● **PASSAGE CITÉ**
::::
« Dans l’approche musicale des Tchèques, un point d’équilibre entre le monde slave et germanique »
Dans le contexte sanitaire actuel, tout événement culturel qui peut se dérouler peut s’apparenter à une petite victoire sur la morosité ambiante. Vendredi 9 octobre, sauf changement, le Palais Lobkowicz à Prague accueillera le violoncelliste français Marc Coppey, accompagné par la Philharmonie de Prague (PKF). Avant sa venue dans la capitale tchèque, RPI l’a interrogé sur les conditions qui président actuellement à la tenue d’un concert tel que celui-ci, mais aussi sur les défis qui se présentent aux artistes en cette époque de pandémie.
::::
● **DONNÉES FOURNIES**
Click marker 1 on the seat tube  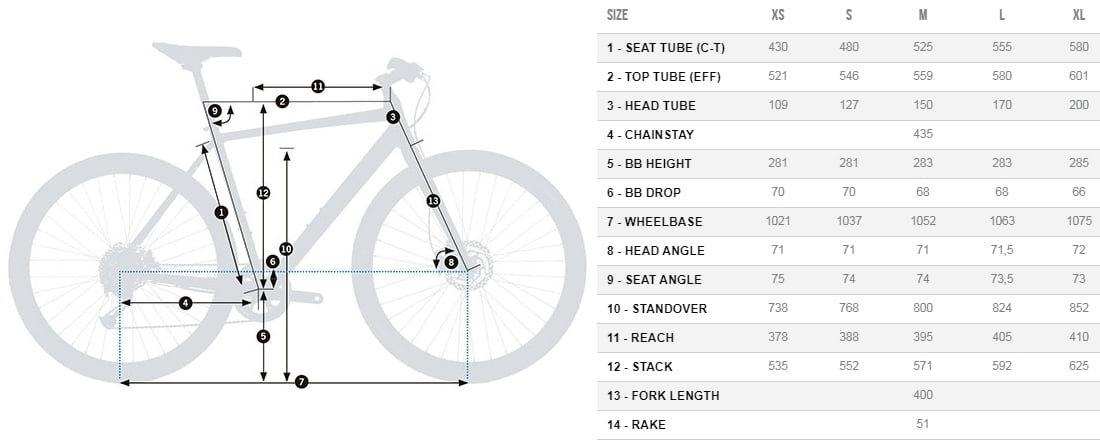221,211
::::
● **CONSIGNE**
Recopiez sans rien changer l'extrait de l'article sur la venue de Marc Coppey à Prague qui va de « Dans le contexte » jusqu'à « époque de pandémie. » inclus.

● **SOLUTION RÉDIGÉE**
Dans le contexte sanitaire actuel, tout événement culturel qui peut se dérouler peut s’apparenter à une petite victoire sur la morosité ambiante. Vendredi 9 octobre, sauf changement, le Palais Lobkowicz à Prague accueillera le violoncelliste français Marc Coppey, accompagné par la Philharmonie de Prague (PKF). Avant sa venue dans la capitale tchèque, RPI l’a interrogé sur les conditions qui président actuellement à la tenue d’un concert tel que celui-ci, mais aussi sur les défis qui se présentent aux artistes en cette époque de pandémie.